| YOUR GOAL |
Decide whether each statement agrees with the passage on Juška's folk song collection: (a) Juška's collection held about 7,000 songs; (b) every song in the collection was eventually published; (c) the wedding songs were published by the University of Kazan. For each, answer yes or no and quote the words of the passage that decide it.

═══ PASSAGE PROVIDED ═══

Juška collected Lithuanian vocabulary and folk songs directly from the people. He wrote down the songs as they were performed – i.e. preserving nuances of the dialects. At about 7,000 songs, it was by far the largest collection of Lithuanian folk songs at the time (previously, a total of about 800 Lithuanian songs were published). However, only about 2,800 of them were published and the rest were lost during World War I. Despite the Lithuanian press ban, with the help of professor Jan Baudouin de Courtenay, three volumes of Lithuanian songs (a total of 1,586 songs) were published by the University of Kazan in 1880–1882 and a collection of 1,100 wedding songs was published by the Russian Academy of Sciences in 1883.

═══ RECORDS SHOWN ═══

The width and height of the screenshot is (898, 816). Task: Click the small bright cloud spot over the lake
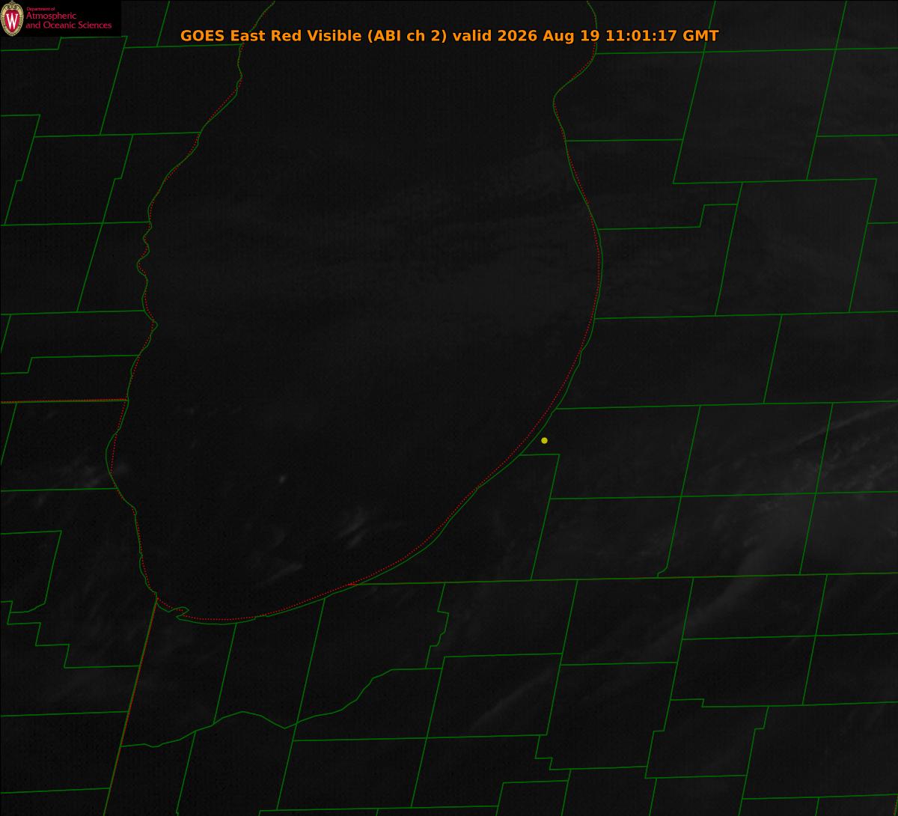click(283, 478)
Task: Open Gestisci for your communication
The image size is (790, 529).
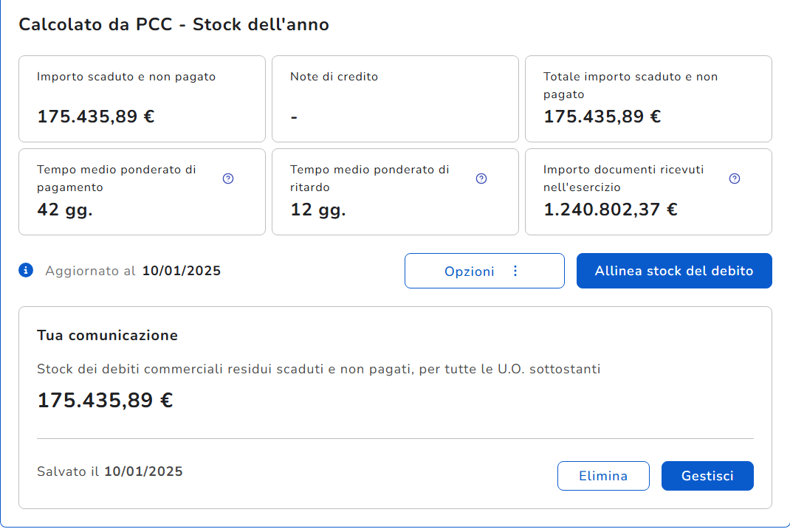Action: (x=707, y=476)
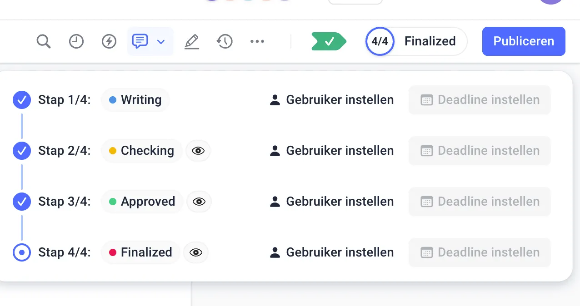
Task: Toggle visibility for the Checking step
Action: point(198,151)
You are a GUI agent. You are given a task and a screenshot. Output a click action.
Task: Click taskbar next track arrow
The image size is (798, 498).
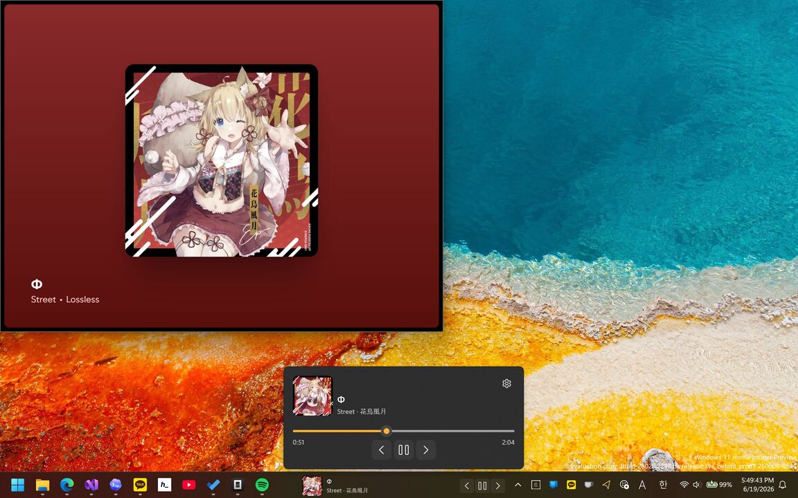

═══

| RESULT |
(a) Yes: "At about 7,000 songs, it was by far the largest collection of Lithuanian folk songs at the time"
(b) No: "only about 2,800 of them were published and the rest were lost during World War I"
(c) No: "a collection of 1,100 wedding songs was published by the Russian Academy of Sciences in 1883"